YOUR GOAL: Please transcribe only the lines from the one holding "[Biogen Logo] (166, 2091)" through the final line of the data, both included, with no pictures.

[Collected data]
Content starts

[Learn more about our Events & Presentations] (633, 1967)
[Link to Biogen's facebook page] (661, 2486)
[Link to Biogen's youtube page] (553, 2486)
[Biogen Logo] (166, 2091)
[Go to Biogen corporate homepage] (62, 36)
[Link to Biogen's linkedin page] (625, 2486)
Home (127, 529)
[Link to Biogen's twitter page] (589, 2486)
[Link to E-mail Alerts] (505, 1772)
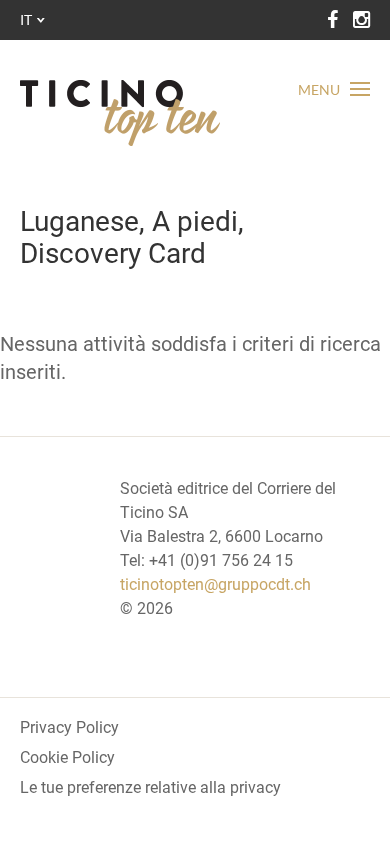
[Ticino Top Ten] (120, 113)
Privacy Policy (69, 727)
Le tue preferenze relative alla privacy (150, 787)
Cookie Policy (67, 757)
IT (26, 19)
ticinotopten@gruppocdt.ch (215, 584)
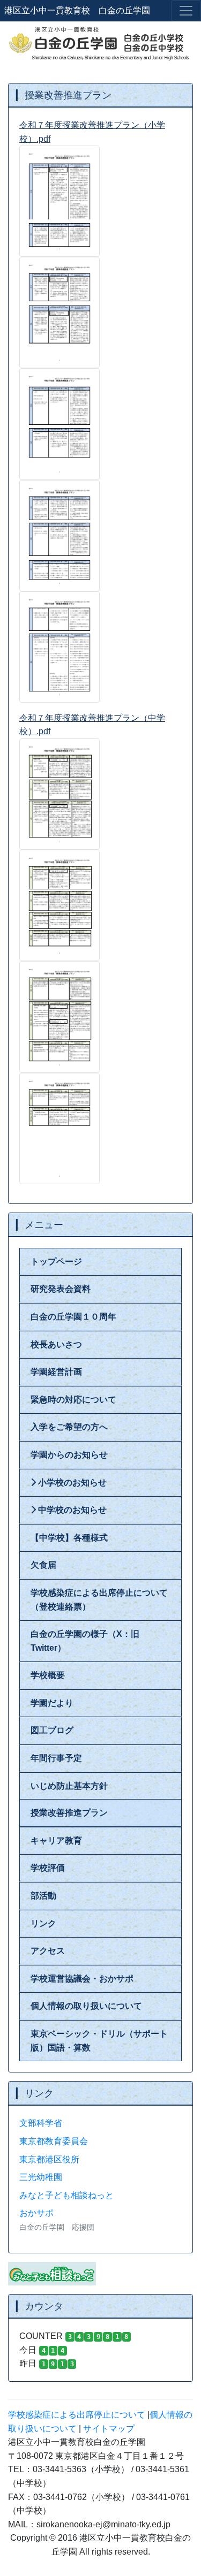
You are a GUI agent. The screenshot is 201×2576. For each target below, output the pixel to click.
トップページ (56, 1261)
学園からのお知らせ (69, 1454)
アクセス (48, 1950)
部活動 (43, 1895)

Content ends

RESPONSE:
[Biogen Logo] (166, 2091)
[Go to Biogen corporate homepage] (62, 36)
[Link to Biogen's linkedin page] (625, 2486)
Home (127, 529)
[Link to Biogen's twitter page] (589, 2486)
[Link to E-mail Alerts] (505, 1772)
[Ticino Top Ten] (120, 113)
Privacy Policy (69, 727)
Le tue preferenze relative alla privacy (150, 787)
Cookie Policy (67, 757)
IT (26, 19)
ticinotopten@gruppocdt.ch (215, 584)
You are a GUI agent. The screenshot is 201×2576. For each target below, output the pixel to click.
トップページ (56, 1261)
学園からのお知らせ (69, 1454)
アクセス (48, 1950)
部活動 (43, 1895)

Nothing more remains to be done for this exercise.